In 2007, WMC spent  $2.5 million on issue ads educating the public about Justice Annette Ziegler and lawyer Linda Clifford.  One WMC ad — Zero — highlighted the fact that Clifford had “zero” experience as a judge, while Ziegler was a judge and former federal prosecutor.  Ziegler won handily.  But, that only preserved the 4-3 activist majority because Ziegler replaced conservative Justice Jon Wilcox.
In 2008, WMC spent $2.25 million on issue ads about Justice Louis Butler and his opponent Judge Michael Gableman of Burnett County.  One WMC ad — Loopholes — featured Justice Butler’s rulings that provided loopholes to protect criminal defendants. Butler had issued a news release embracing his nickname “Loophole Louie” and that became the centerpiece of the ad.   Gableman won, and established a new conservative majority on the high court.  Butler was the first incumbent to lose since 1967, and only the fourth in state history.

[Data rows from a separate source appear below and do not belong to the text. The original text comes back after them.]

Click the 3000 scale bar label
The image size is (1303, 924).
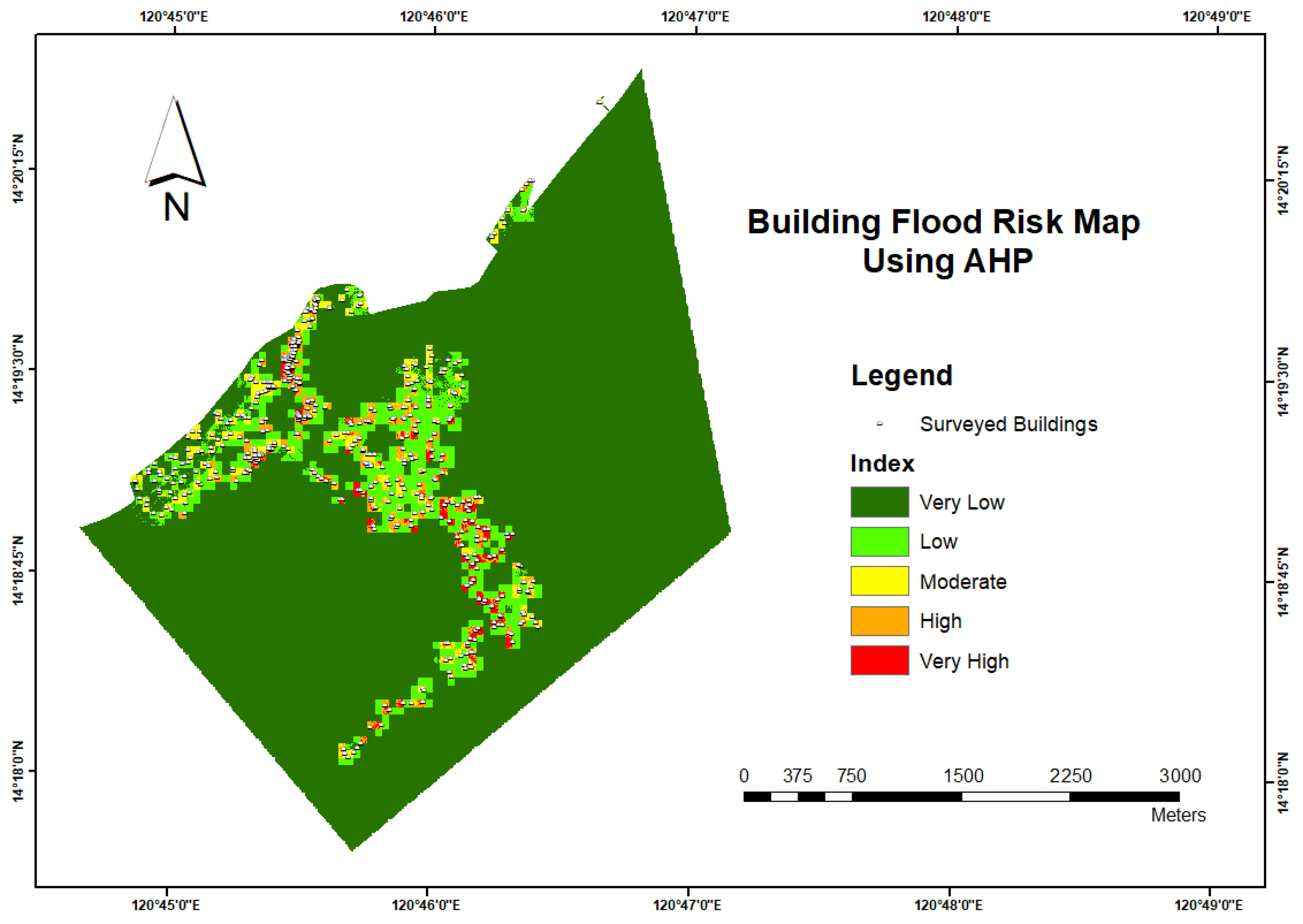point(1180,776)
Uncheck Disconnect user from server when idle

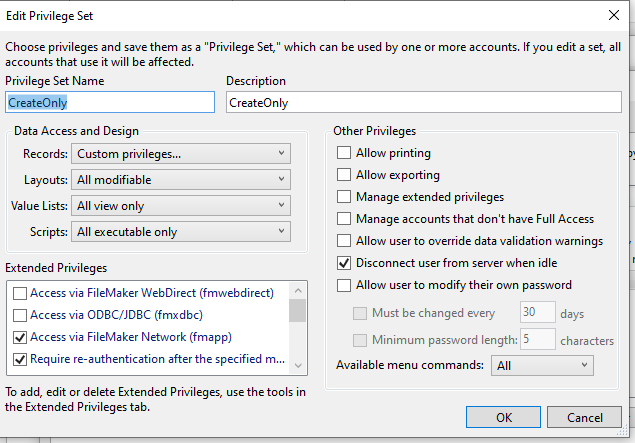click(x=345, y=263)
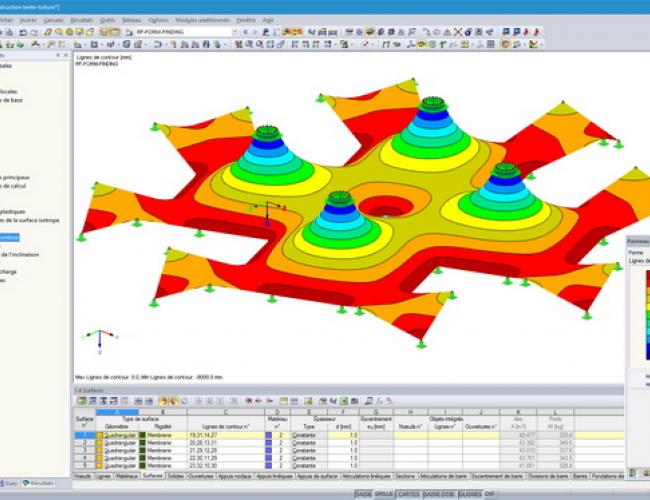Image resolution: width=650 pixels, height=500 pixels.
Task: Click the XYZ axis triad in viewport corner
Action: tap(93, 338)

The historic defeat of Butler, who played an integral role in the activist majority, was in large measure a testament to the steadfast fortitude of the Wisconsin business community to re-establish a rule-of-law high court.  In 2009, WMC successfully waged a grassroots, public relations and lobbying campaign to defeat Governor Doyle’s plan to re-establish joint and several liability.
The new 4-3 majority has served to preserve new laws passed by the Legislature, such as Act 10, collective bargaining reforms passed by the Legislature and signed by Governor Walker.  The court has also deferred to the Legislature on many issues, refusing to serve as a policymaking court as was the case in 2005 during the Butler era. 
In 2011, conservative Justice David Prosser was challenged by liberal lawyer JoAnne Kloppenburg, an environmental lawyer.  Unions and trial lawyers spent millions of dollars trying to defeat Prosser to re-establish an activist high court majority, largely in the hopes of overturning the collective bargaining reforms.  WMC spent $2 million on issue ads to fight back against the unions and trial lawyers to explain Prosser’s record.
Prosser narrowly won the election, and thwarted that drive.  In 2011, WMC worked to pass historic lawsuit reforms that overturned the 2005 Supreme Court rulings — re-establishing limits on medical malpractice awards, punitive damage awards and repealing the lead paint ruling.  Major victories for business and our business climate.
Now, union activists are poised to strike again to create a 4-3 activist majority by defeating conservative Justice Patience Roggensack.  In fact, the unions already have a case in the works from the liberal Dane County Court that would overturn the collective bargaining reforms. 
The Wall Street Journal reported: “The case also provides a stalking horse for the fight over the future of the Wisconsin Supreme Court.  Liberals tried and failed last year to defeat conservative Justice David Prosser in the closely divided court.  But in April they will get another chance to lock in a four-liberal majority when conservative Justice Pat Roggensack is up for electoral retention.”
“The left has lost every electoral attempt to roll back Mr. Walker’s reforms, which have saved taxpayers a bundle and prevented teacher layoffs throughout the state.  What an offense against democracy it would be if the clear will of Wisconsin’s people were overturned by partisan liberal judges.”
Roggensack faces lemon law lawyer Vince Megna and Marquette University Law Professor Edward A. Fallone.  If Megna or Fallone are elected to the high court, they would establish an activist majority. And, all of the reforms of Governor Scott Walker and the business community would hang in the balance.  The stakes are high this spring.  And, WMC intends to be fully engaged educating the public about the Wisconsin Supreme Court, continuing our winning tradition.